Llegué a la Piedad sometido a un goteo regular. Cuando me disponía a cruzar el umbral, un señor, 50 años, pocos dientes, me inquirió: "¿compras, vendes?". Vendo esta guitarra, le dije acercándome a su esquina y levantando la mano en la que llevaba la guitarra, evidenciando que el salmón de la otra mano no estaba en venta.
“¿Cuánto quieres?”, sonreía mostrando sus dientes en peligro de extinción. “Quiero quinientos pesos”, le dije con aplomo fenicio. Junto a él, otro hombre, su socio, parecía mirar la guitarra, pero escudriñaba mis manos. “Te doy trescientos pesos”, dijo quitándole importancia y mirando hacia otro lado. ¿Quitar la mirada es síntoma de mala mano o buena mano? Intentaba recordar mis timbas juveniles. Esa esquina del barrio la Piedad se había convertido en el casino de Torrelodones. Esta guitarra es buena, y flamenco y España y no sé qué más cosas le dije, de nuevo con una seguridad ignota.

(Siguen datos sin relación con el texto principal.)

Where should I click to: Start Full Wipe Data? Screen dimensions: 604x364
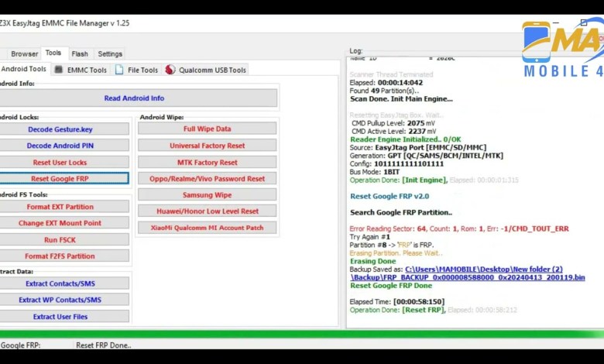click(207, 129)
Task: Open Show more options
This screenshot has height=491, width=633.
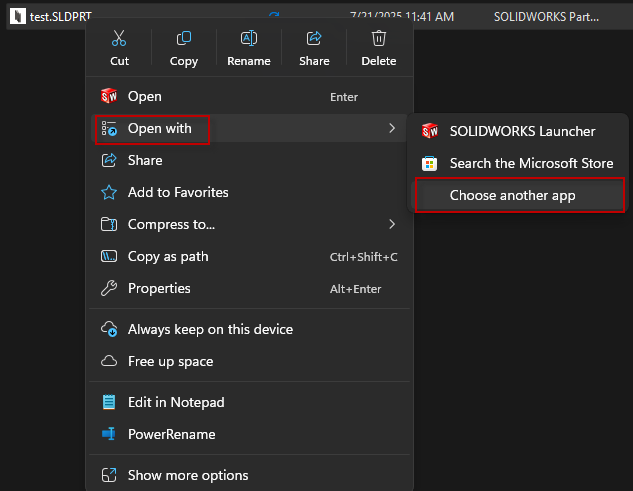Action: [x=188, y=475]
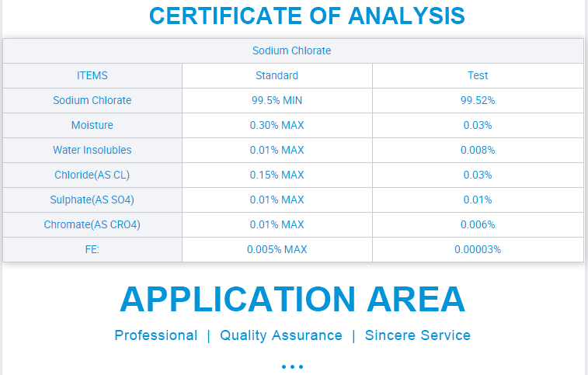The width and height of the screenshot is (588, 375).
Task: Select the Water Insolubles row label
Action: pos(92,150)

“Tengo que entrar a preguntarle al patrón”, dijo, y me vi ganador. “Toma los quinientos pesos, para que no desconfíes”. Que te digan que no desconfíes te planta la idea en el cerebro. Miré los billetes, no parecían falsos. ¿Iba a ganarles en su juego, en su cancha? El socio entró a un local con mi guitarra, me quedé con el señor de dientes en retirada. Le ofrecí un cigarro. Fumamos. Trabajan en esa esquina de 9 a 7, de lunes a domingo: electrodomésticos, celulares, oro. “Todo se encuentra aquí”, dice saboreando el humo y dejándolo escapar sin abrir la boca. El socio sale: “el patrón dice que trescientos pesos”.

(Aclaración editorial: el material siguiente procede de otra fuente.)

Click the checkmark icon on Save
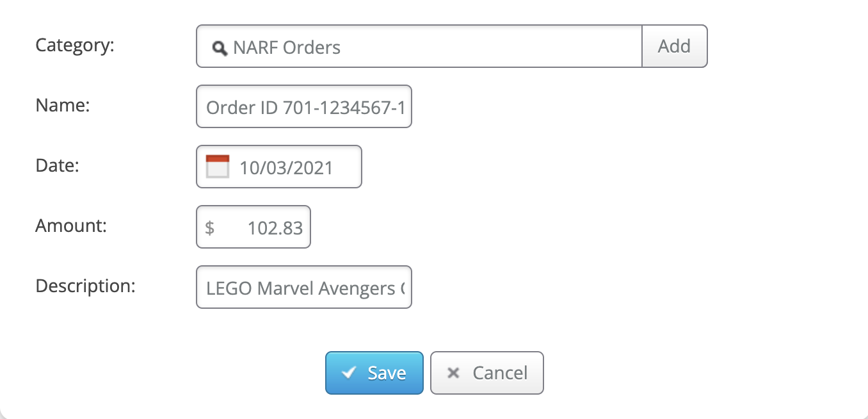Image resolution: width=868 pixels, height=419 pixels. pos(349,373)
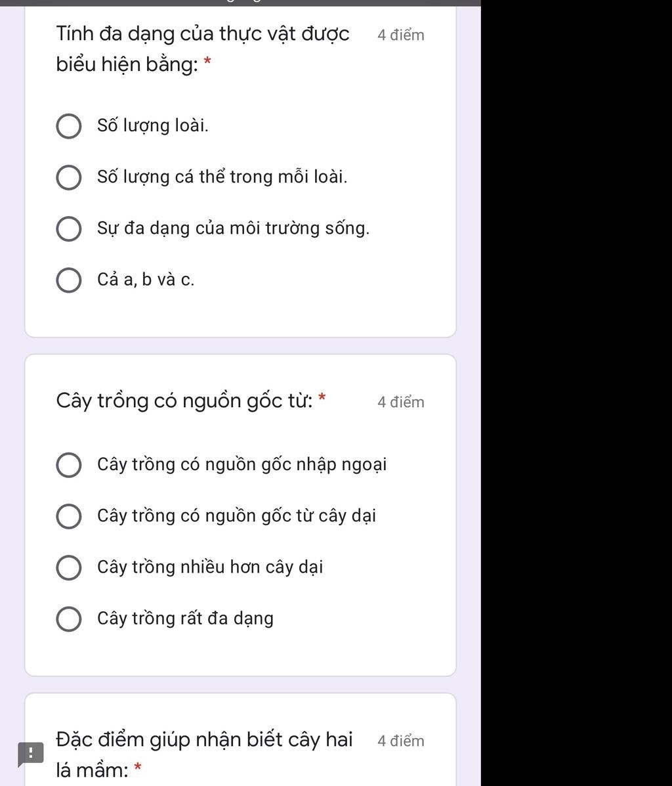This screenshot has width=672, height=786.
Task: Click the exclamation report-problem icon
Action: [30, 753]
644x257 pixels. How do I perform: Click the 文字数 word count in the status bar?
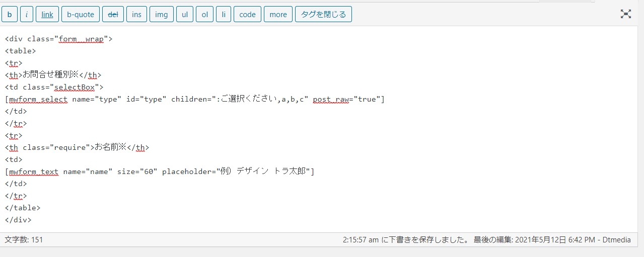pos(24,240)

Dudo que haya un patrón, su apuesta estaba clara desde que me vio sudando al cruzar la calle. Yo podía dármelas de fenicio, pero esos dos habían ido y vuelto por la ruta de la seda. “Cuatrocientos”, le digo rebajándome a comerciante de mercadillo. Huele sangre y repite: “el patrón dice trescientos”. Digo que no, que voy a buscar otro patrón, lanzo mi farol. Cojo la guitarra y le devuelvo el dinero. Espero su reacción. Sus cuatrocientos. Quiero vendérsela por lo que sea e irme, pero “hagan sus apuestas”, “no va más”, “seguimos para bingo”. Quería ser el caballero de la chaqueta negra que gana en los casinos. No dicen nada. Me giro, doy tres pasos, vuelvo a sudar. Entro a la casa de empeño. “Aquí no compramos guitarras”, dicen. Espero dentro, hay brisa: un ventilador anémico que se siente como un tornado airea mi derrota. Espero dentro, el farol no ha funcionado.

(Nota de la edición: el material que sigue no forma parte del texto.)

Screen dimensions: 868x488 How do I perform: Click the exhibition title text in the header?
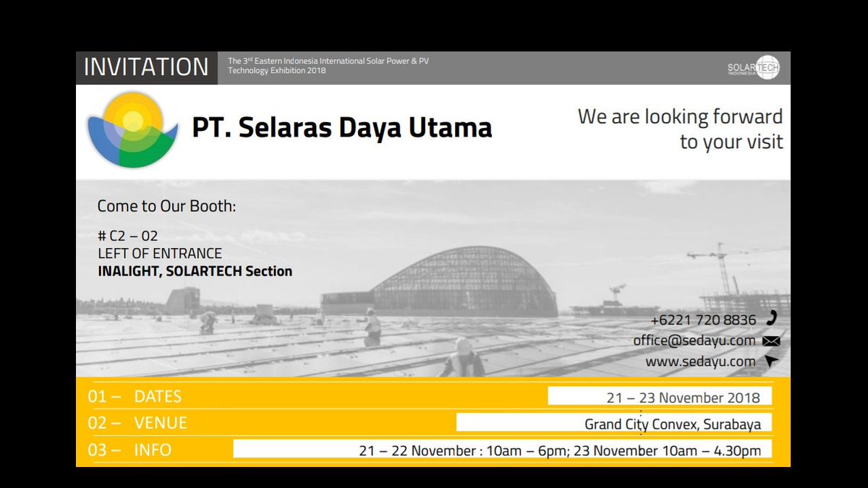pyautogui.click(x=329, y=66)
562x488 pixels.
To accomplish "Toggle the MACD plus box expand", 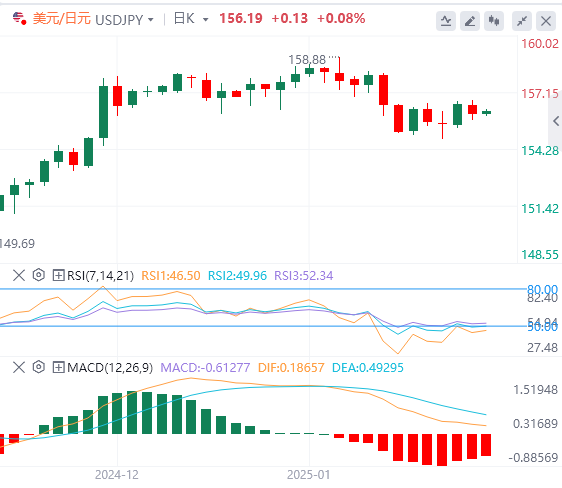I will click(x=58, y=368).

Salgo de la tienda, apenas unos minutos, ya no estaban. Busco a un lado, busco al otro. El señor aparece como una sombra, muy cerca. “Si a los cinco minutos de sentarte en la mesa no sabes quién es el pescado (fish), el pescado eres tú”, decía Matt Damon en la película Rounders, que tantas veces vimos cuando nos creíamos jugadores de póquer. El término fish funciona en el mundo de los juegos de apuestas, de los videojuegos. El hombre de la esquina tenía pocos dientes, sin embargo, él era el tiburón, yo el pescado.
En Chelem se quedan las canciones, en Mérida la guitarra.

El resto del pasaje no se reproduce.